The output is designed to be shared across an AI lab team's evaluation, product, and partnership functions and used as a durable reference for partnership conversations on the question types where the lab's models are most exposed.

Right of Reply

These findings and associated work have been put up in public with a view of the greater good for the development of a safer AI ecosystem. Any party reading this or any finding on reglegbrief.com may contact us and have an unconditional right of reply; the Specialist Panel will publish any factual correction or contextual response alongside the original finding, with no editorial gatekeeping. Researchers, regulators, and compliance teams with questions on methodology or specific findings can reach the Specialist Panel via the same channel.

Source & Methodology Standards

RegLeg Brief is operated by Verdus Technologies Pte. Ltd. (UEN 201616982R), incorporated in Singapore. The RLB Specialist Panel, with an aggregate of over 60 years of public-policy and industry experience, documents only confirmed hallucination findings, under a methodology that requires a verbatim regulator excerpt for every documented claim. All findings, citation IDs, model outputs, regulator excerpts, and methodology notes are open-access.

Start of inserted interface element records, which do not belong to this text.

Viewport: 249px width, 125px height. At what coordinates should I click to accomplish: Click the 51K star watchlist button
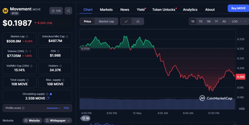click(x=56, y=11)
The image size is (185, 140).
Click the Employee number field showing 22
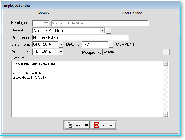point(41,23)

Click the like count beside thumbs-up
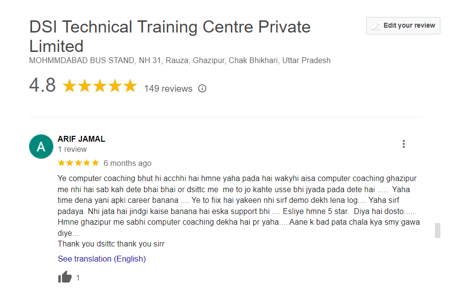(78, 278)
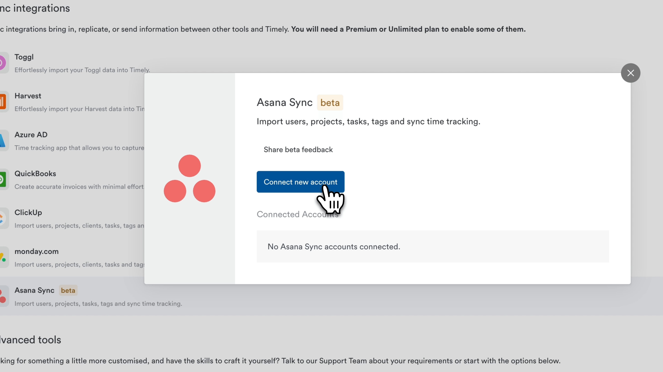663x372 pixels.
Task: Open the Toggl integration entry
Action: coord(24,57)
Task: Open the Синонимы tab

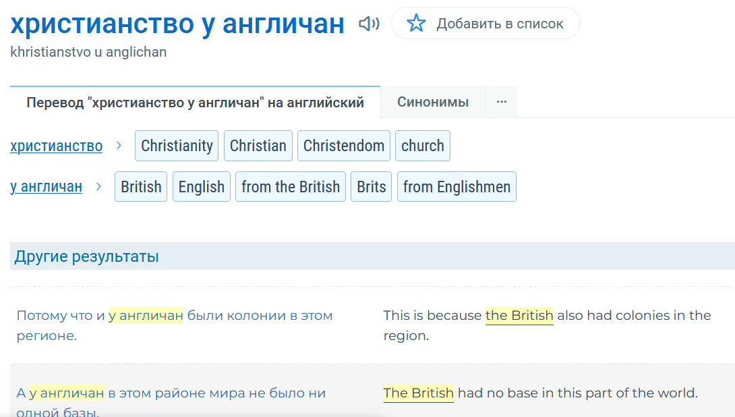Action: click(433, 103)
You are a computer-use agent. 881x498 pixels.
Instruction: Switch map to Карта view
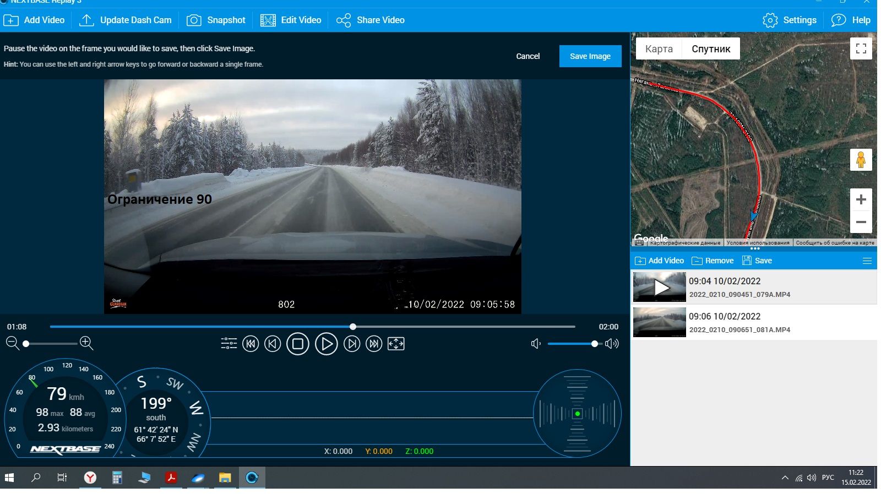659,49
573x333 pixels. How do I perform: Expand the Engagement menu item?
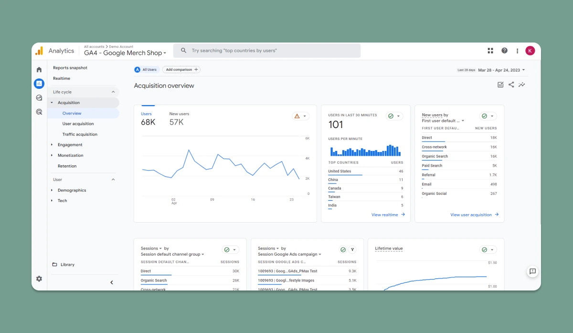click(70, 145)
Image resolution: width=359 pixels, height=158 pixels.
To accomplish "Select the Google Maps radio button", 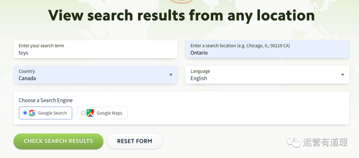I will pos(83,113).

Primary source verified: CPMI Final Report on Linking Fast Payment Systems Across Borders: Governance and Oversight, October 2024 (publication d223) · Substrate document: R6-FINAL_REPORT-00001 · BIS portal: bis.org/cpmi

Citation IDs referenced:

RLB-H-INT-BIS-CPMI-CPMI-FPS-INTERLINKING-GOVERNANCE-2024-Q001-Opus47
RLB-H-INT-BIS-CPMI-CPMI-FPS-INTERLINKING-GOVERNANCE-2024-Q002-Sonnet46
RLB-H-INT-BIS-CPMI-CPMI-FPS-INTERLINKING-GOVERNANCE-2024-Q003-Opus47
RLB-H-INT-BIS-CPMI-CPMI-FPS-INTERLINKING-GOVERNANCE-2024-Q004-Sonnet46
RLB-H-INT-BIS-CPMI-CPMI-FPS-INTERLINKING-GOVERNANCE-2024-Q005-Opus47
RLB-H-INT-BIS-CPMI-CPMI-FPS-INTERLINKING-GOVERNANCE-2024-Q006-Opus47

Every finding on this page compares an AI subject's account of the rule against the regulator's verbatim text from the regulator's own portal. Both are linked. Each delta, its root causes, and impact analysis are documented and published with immutable Citation IDs.